One of the real benefits of being a part of the Bible-scholar community is that really brilliant stuff just shows up on my Facebook feed. That happened this morning, and I wanted to share it with all of you, as a primer for any Christmas Eve services you might be planning to attend (or lead).
Several of my friends (including Jimmy Hoke, who writes the brilliant Queer Lectionary newsletter each week that I recommend you subscribe to) pointed out this morning that the newly-released NRSVUE (New Revised Standard Version Updated Edition) has a critical translation shift that impacts Luke’s telling of Jesus’ birth. The NRSVUE is available in a really lovely SBL Study Bible edition from HarperOne; it’s one of my new go-to Bibles, and I recommend that you pick it up if you haven’t done so already. The translation is substantially based on the NRSV, but it updates a few things where scholarship has changed our readings and perceptions of things since the NRSV was translated a generation ago. And it’s on sale right now!
One of those places where scholarship has shifted how we translate the Greek text is in Luke 2:7. Scholar Stephen C. Carlson has a short description of this in the SBL Study Bible. In view is the Greek word kataluma, which is the one that has traditionally been translated as “inn.” The translation of “inn” implies an economic model—that Joseph and Mary found themselves in a strange city, and that all the places where they could stay were already booked up. The lack of room in the “inn,” then, meant that they were out on the streets, making do with someone’s barn.
But the meaning of kataluma is not quite the same as the meaning of “inn.” A kataluma is now understood less as a hotel room or a room in an inn, and more as a spare room or guest room in someone’s house. This becomes obvious, Carlson writes, when you notice that Luke uses the same word in 22:11 for the room in which the Last Supper is held. They aren’t eating the Last Supper in a hotel room, they’re eating it in space borrowed in someone’s house. And, Carlson goes on to point out, when Luke wants to talk about an actual inn, as in the parable of the Good Samaritan in 10:34, he uses a word specific to the kind of place that rents out rooms to travelers.
What kind of space was Luke actually talking about here? Most likely, Mary and Joseph had landed at the crowded house of some relatives. Instead of having a private space (which would have been in short supply in most houses of that day), they are in the big common space of their relatives’ house. Where do the animals and their manger come from then? Likely it was a hybrid space, where people, stuff, and livestock mixed. (Livestock would frequently be kept indoors at least some of the time, especially in a town like Bethlehem). It might be best for people in the United States to think of a mud room in a modern home—a multi-purpose space where some outdoors things and some indoors things both happened, that could shift in purpose depending on needs. Carlson himself says that “Luke’s mention of the manger suggests that the birthplace was the large main room of the farmhouse that housed and fed the farm animals on one side and the family on the other.”

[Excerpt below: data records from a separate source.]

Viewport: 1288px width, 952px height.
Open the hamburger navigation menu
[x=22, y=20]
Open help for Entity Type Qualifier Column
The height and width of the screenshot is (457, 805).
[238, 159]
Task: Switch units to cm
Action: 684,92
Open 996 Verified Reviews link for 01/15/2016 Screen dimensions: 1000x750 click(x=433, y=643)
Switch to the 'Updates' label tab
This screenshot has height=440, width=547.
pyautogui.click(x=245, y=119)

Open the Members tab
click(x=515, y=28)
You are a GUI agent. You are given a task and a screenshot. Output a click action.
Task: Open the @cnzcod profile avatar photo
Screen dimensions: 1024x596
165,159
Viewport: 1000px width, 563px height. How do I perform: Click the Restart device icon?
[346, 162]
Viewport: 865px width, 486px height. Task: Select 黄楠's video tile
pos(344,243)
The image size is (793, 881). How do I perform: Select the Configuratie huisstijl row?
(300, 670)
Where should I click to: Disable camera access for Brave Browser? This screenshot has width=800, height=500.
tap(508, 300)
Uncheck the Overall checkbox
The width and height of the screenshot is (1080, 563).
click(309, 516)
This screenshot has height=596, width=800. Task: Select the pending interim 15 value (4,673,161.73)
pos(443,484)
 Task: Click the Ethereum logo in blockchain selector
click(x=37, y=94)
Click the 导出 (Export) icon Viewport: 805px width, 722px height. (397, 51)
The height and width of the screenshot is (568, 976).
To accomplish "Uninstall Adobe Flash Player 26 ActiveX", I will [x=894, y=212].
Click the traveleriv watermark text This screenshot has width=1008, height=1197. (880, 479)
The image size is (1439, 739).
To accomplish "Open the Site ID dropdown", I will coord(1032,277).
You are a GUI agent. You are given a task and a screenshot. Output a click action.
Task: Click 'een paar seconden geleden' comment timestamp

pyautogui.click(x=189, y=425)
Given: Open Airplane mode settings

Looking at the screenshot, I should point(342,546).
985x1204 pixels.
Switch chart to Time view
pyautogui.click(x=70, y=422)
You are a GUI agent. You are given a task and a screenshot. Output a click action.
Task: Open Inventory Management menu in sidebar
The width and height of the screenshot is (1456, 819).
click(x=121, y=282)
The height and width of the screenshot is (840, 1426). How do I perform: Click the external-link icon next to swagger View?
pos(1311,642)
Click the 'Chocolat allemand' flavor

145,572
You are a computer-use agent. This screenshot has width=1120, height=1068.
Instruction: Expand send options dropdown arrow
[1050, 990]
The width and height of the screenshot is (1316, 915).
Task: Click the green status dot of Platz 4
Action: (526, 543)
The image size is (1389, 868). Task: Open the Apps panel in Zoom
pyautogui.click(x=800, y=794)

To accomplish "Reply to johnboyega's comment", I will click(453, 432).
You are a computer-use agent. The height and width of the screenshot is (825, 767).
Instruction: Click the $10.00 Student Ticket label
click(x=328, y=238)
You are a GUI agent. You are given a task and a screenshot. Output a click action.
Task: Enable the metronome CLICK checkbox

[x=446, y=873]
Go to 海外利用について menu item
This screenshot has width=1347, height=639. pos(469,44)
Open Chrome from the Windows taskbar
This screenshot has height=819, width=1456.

So what difference does this make? Quite a large one, potentially. First, it changes the tenor of the birth story. Joseph and Mary are not alone in a big city, trying to have a baby in a barn somewhere. It has become common for people on the religious left (like me!) to portray Joseph and Mary as refugees or homeless during the birth story—displaced and bereft of any safety or comfort. There are good theo-political reasons to draw that comparison, in my opinion, but it might not be a very accurate comparison historically. Rather, we should probably think of Mary and Joseph as travelers who were squeezing into the already crowded space of family or friends. They might have been uncomfortable, a long way from home and trying to have a baby in the middle of traveling, but they probably were not alone. The word kataluma almost demands that we think of them as being with people that would have cared for them.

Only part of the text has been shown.